Demographic and baseline characteristics are summarized in Table 1. No statistical differences were observed between the sirolimus and control groups in terms of recipient, donor, or immunologic factors, with the exception of mean number of HLA-DR mismatches and deceased donor proportion, which was significantly higher in the control group. However, there were no significant differences between re-transplantation, high PRA titer, or total number of HLA mismatches. Donor-specific anti-HLA antibodies were not routinely assessed during the study period. Mean serum tacrolimus and sirolimus concentrations during the study period are provided in Fig. 1.
Table 1. Patient demographics.
Factors | Sirolimus group (n=28) |
Control group (n=69) |
P value |
---|---|---|---|
Recipient factors | |||
Age (yr) | 47.71±9.01 | 44.94±10.76 | 0.232 |
Male recipients | 12 (42.9%) | 38 (55.1%) | 0.275 |
Donor factors | |||
Deceased donor | 4 (14.3%) | 33 (47.8%) | 0.002 |
Donor age (yr) | 44.96±10.90 | 43.43±12.31 | 0.569 |
Male donors | 12 (42.9%) | 35 (50.7%) | 0.482 |
Immunologic factors | |||
Previous renal transplant | 6 (21.4%) | 8 (11.6%) | 0.219 |
High PRA | 14 (50.0%) | 27 (39.1%) | 0.326 |
HLA-mismatch | 3.89±1.45 | 3.59±1.44 | 0.357 |
A | 1.07±0.72 | 1.03±0.69 | 0.786 |
B | 1.43±0.63 | 1.46±0.68 | 0.814 |
DR | 1.39±0.57 | 1.10±0.67 | 0.045 |
Total HLA mismatch ≥4 | 18 (64.3%) | 50 (72.5%) | 0.425 |
PRA, panel reactive antibody; HLA, human leukocyte antigen.

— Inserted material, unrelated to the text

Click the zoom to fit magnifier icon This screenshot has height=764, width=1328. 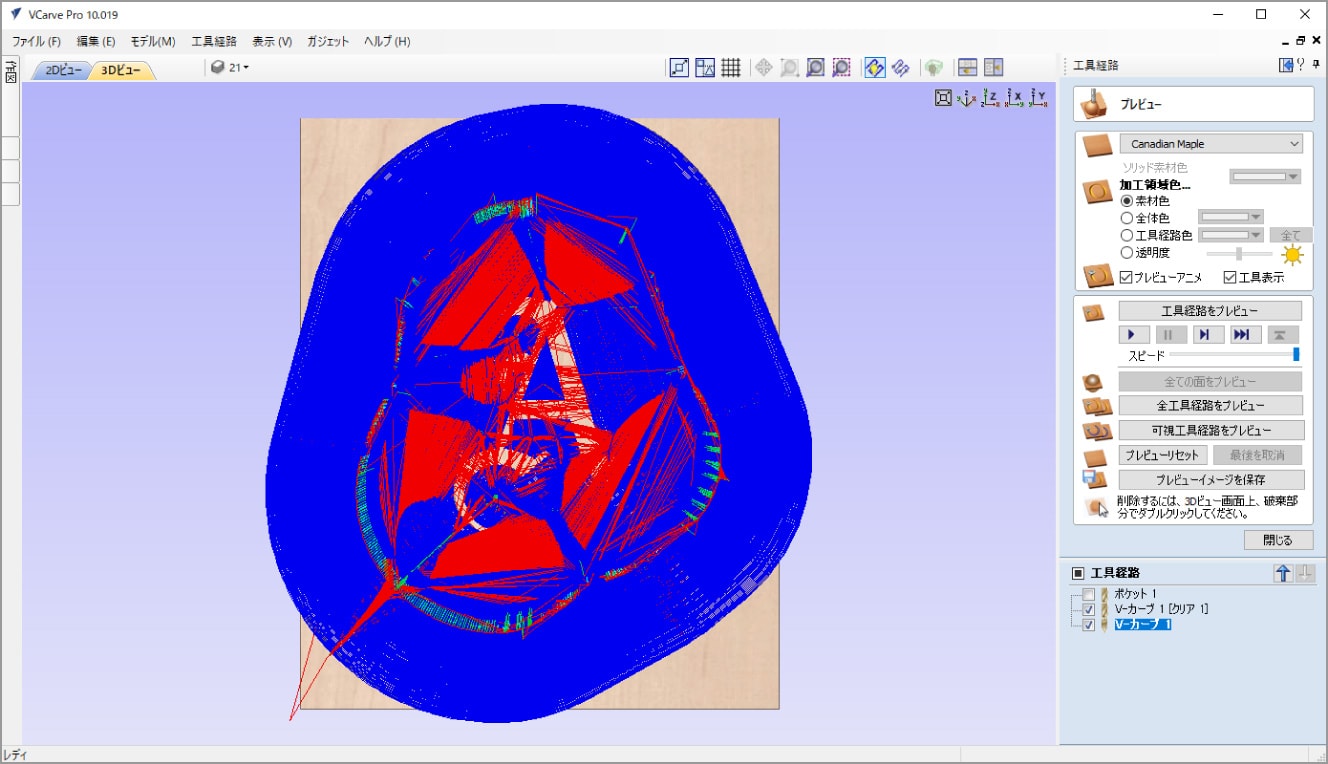[815, 68]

In sirolimus group (n=28), 8 patients (28.6%) were withdrawn from the study from the study. Mean time to discontinuation was 74.3 days. Four discontinued because of rejection, two for infection, one for drug-induced pneumonitis, and one for cardiac arrest. Most patients who discontinued assigned therapies were switched to tacrolimus and MMF.
Efficacy and safety results are summarized in Table 2. Renal function was assessed using mean estimated glomerular filtration rate (eGFR, calculated using the modification of diet in renal disease formula). Mean eGFR of the control group was higher than in the sirolimus group at the time points, but this was not statistically significant. Overall rejection rates were similar in the two groups (32.1% in the sirolimus group, 26.1% in the control group, P=0.546). The anti-rejection treatments and responses to treatment are summarized in Table 3. In the sirolimus group, two recipients showed T cell-mediated rejection with transplant glomerulitis. Both were C4d negative in peritubular capillaries and recovered renal function after anti-rejection therapy consisting of steroid pulse and anti-thymocyte globulin (ATG). In the control group, three recipients developed antibody-mediated rejection.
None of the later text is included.